TASK.
The records under this task must be duplicated exactly.

--- RECORDS SUPPLIED ---

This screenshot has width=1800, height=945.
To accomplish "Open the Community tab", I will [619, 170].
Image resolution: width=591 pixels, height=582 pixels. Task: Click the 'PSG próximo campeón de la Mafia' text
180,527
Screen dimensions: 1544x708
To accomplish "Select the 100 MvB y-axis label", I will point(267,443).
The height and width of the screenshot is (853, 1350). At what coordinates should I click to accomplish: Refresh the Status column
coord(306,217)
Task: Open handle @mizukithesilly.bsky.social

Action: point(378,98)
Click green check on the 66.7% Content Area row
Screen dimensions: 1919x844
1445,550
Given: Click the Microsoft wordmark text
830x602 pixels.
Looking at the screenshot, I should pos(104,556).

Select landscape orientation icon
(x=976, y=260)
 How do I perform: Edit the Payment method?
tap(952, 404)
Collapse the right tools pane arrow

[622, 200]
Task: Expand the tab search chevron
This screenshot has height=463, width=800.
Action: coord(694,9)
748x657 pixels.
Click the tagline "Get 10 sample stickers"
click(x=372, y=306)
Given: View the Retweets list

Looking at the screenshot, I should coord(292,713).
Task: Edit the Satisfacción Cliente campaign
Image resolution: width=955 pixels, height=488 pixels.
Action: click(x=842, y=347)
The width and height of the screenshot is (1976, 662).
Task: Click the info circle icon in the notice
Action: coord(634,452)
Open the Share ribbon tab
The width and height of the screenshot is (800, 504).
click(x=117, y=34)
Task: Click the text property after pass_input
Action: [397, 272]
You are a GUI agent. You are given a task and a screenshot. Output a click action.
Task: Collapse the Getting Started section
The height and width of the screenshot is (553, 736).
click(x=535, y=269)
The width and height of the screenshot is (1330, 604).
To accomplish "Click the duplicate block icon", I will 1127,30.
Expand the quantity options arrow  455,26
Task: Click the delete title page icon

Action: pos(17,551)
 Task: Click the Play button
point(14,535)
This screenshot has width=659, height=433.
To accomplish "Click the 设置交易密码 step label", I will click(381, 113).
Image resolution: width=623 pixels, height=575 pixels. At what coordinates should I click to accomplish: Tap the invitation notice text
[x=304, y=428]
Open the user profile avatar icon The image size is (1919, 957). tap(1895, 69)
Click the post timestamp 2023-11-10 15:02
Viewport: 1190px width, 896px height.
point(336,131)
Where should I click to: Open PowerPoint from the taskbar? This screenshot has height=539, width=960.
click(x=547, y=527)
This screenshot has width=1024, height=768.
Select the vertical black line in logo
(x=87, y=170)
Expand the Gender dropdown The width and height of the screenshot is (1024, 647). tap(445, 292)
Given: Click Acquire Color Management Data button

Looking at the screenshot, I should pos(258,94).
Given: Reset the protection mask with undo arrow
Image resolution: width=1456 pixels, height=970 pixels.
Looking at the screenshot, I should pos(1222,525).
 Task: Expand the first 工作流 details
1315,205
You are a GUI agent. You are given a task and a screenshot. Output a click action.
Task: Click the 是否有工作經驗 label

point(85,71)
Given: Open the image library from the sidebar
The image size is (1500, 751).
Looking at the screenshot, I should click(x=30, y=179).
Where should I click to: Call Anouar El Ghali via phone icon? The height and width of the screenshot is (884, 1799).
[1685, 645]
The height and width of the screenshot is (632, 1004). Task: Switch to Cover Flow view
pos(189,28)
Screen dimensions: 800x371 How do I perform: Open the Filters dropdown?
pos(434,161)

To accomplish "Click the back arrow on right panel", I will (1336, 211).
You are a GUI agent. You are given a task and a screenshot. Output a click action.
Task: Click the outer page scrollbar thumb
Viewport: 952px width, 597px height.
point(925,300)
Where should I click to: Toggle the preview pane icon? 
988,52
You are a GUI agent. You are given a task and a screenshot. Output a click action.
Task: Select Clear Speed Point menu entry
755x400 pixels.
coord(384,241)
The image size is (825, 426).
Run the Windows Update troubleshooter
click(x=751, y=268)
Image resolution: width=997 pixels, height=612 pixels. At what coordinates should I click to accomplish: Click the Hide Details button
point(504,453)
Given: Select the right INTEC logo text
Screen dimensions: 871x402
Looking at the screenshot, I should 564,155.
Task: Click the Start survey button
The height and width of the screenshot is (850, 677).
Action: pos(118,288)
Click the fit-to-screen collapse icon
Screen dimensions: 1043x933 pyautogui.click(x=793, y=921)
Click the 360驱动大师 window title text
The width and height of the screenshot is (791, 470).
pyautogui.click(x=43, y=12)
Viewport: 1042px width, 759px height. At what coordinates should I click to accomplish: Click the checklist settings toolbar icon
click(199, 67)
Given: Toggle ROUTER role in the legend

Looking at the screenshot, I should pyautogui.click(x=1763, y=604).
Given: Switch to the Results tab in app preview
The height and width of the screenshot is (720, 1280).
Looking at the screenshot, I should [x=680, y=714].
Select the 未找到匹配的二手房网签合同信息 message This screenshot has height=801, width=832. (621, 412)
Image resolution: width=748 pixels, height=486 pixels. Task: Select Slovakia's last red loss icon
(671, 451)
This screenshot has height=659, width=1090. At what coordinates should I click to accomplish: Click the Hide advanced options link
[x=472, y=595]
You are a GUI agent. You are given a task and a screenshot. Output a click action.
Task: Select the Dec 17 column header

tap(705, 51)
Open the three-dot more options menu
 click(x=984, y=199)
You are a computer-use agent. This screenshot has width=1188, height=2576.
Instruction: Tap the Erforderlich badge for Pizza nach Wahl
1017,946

---

EXERCISE ANSWER.
This screenshot has width=1800, height=945.
To accomplish "Open the Community tab", I will [619, 170].
Image resolution: width=591 pixels, height=582 pixels. Task: Click the 'PSG próximo campeón de la Mafia' text
180,527
Screen dimensions: 1544x708
To accomplish "Select the 100 MvB y-axis label", I will point(267,443).
The height and width of the screenshot is (853, 1350). At what coordinates should I click to accomplish: Refresh the Status column
coord(306,217)
Task: Open handle @mizukithesilly.bsky.social

Action: point(378,98)
Click green check on the 66.7% Content Area row
Screen dimensions: 1919x844
1445,550
Given: Click the Microsoft wordmark text
830x602 pixels.
Looking at the screenshot, I should pos(104,556).

Select landscape orientation icon
(x=976, y=260)
 How do I perform: Edit the Payment method?
tap(952, 404)
Collapse the right tools pane arrow

[622, 200]
Task: Expand the tab search chevron
This screenshot has height=463, width=800.
Action: coord(694,9)
748x657 pixels.
Click the tagline "Get 10 sample stickers"
click(x=372, y=306)
Given: View the Retweets list

Looking at the screenshot, I should coord(292,713).
Task: Edit the Satisfacción Cliente campaign
Image resolution: width=955 pixels, height=488 pixels.
Action: click(x=842, y=347)
The width and height of the screenshot is (1976, 662).
Task: Click the info circle icon in the notice
Action: coord(634,452)
Open the Share ribbon tab
The width and height of the screenshot is (800, 504).
click(x=117, y=34)
Task: Click the text property after pass_input
Action: [397, 272]
You are a GUI agent. You are given a task and a screenshot. Output a click action.
Task: Collapse the Getting Started section
The height and width of the screenshot is (553, 736).
click(x=535, y=269)
The width and height of the screenshot is (1330, 604).
To accomplish "Click the duplicate block icon", I will 1127,30.
Expand the quantity options arrow  455,26
Task: Click the delete title page icon

Action: pos(17,551)
 Task: Click the Play button
point(14,535)
This screenshot has width=659, height=433.
To accomplish "Click the 设置交易密码 step label", I will click(381, 113).
Image resolution: width=623 pixels, height=575 pixels. At what coordinates should I click to accomplish: Tap the invitation notice text
[x=304, y=428]
Open the user profile avatar icon The image size is (1919, 957). tap(1895, 69)
Click the post timestamp 2023-11-10 15:02
Viewport: 1190px width, 896px height.
point(336,131)
Where should I click to: Open PowerPoint from the taskbar? This screenshot has height=539, width=960.
click(x=547, y=527)
This screenshot has width=1024, height=768.
Select the vertical black line in logo
(x=87, y=170)
Expand the Gender dropdown The width and height of the screenshot is (1024, 647). tap(445, 292)
Given: Click Acquire Color Management Data button

Looking at the screenshot, I should pos(258,94).
Given: Reset the protection mask with undo arrow
Image resolution: width=1456 pixels, height=970 pixels.
Looking at the screenshot, I should pos(1222,525).
 Task: Expand the first 工作流 details
1315,205
You are a GUI agent. You are given a task and a screenshot. Output a click action.
Task: Click the 是否有工作經驗 label

point(85,71)
Given: Open the image library from the sidebar
The image size is (1500, 751).
Looking at the screenshot, I should click(x=30, y=179).
Where should I click to: Call Anouar El Ghali via phone icon? The height and width of the screenshot is (884, 1799).
[1685, 645]
The height and width of the screenshot is (632, 1004). Task: Switch to Cover Flow view
pos(189,28)
Screen dimensions: 800x371 How do I perform: Open the Filters dropdown?
pos(434,161)

To accomplish "Click the back arrow on right panel", I will (1336, 211).
You are a GUI agent. You are given a task and a screenshot. Output a click action.
Task: Click the outer page scrollbar thumb
Viewport: 952px width, 597px height.
point(925,300)
Where should I click to: Toggle the preview pane icon? 
988,52
You are a GUI agent. You are given a task and a screenshot. Output a click action.
Task: Select Clear Speed Point menu entry
755x400 pixels.
coord(384,241)
The image size is (825, 426).
Run the Windows Update troubleshooter
click(x=751, y=268)
Image resolution: width=997 pixels, height=612 pixels. At what coordinates should I click to accomplish: Click the Hide Details button
point(504,453)
Given: Select the right INTEC logo text
Screen dimensions: 871x402
Looking at the screenshot, I should 564,155.
Task: Click the Start survey button
The height and width of the screenshot is (850, 677).
Action: pos(118,288)
Click the fit-to-screen collapse icon
Screen dimensions: 1043x933 pyautogui.click(x=793, y=921)
Click the 360驱动大师 window title text
The width and height of the screenshot is (791, 470).
pyautogui.click(x=43, y=12)
Viewport: 1042px width, 759px height. At what coordinates should I click to accomplish: Click the checklist settings toolbar icon
click(199, 67)
Given: Toggle ROUTER role in the legend

Looking at the screenshot, I should pyautogui.click(x=1763, y=604).
Given: Switch to the Results tab in app preview
The height and width of the screenshot is (720, 1280).
Looking at the screenshot, I should [x=680, y=714].
Select the 未找到匹配的二手房网签合同信息 message This screenshot has height=801, width=832. (621, 412)
Image resolution: width=748 pixels, height=486 pixels. Task: Select Slovakia's last red loss icon
(671, 451)
This screenshot has height=659, width=1090. At what coordinates should I click to accomplish: Click the Hide advanced options link
[x=472, y=595]
You are a GUI agent. You are given a task and a screenshot. Output a click action.
Task: Select the Dec 17 column header

tap(705, 51)
Open the three-dot more options menu
 click(x=984, y=199)
You are a computer-use agent. This screenshot has width=1188, height=2576.
Instruction: Tap the Erforderlich badge for Pizza nach Wahl
1017,946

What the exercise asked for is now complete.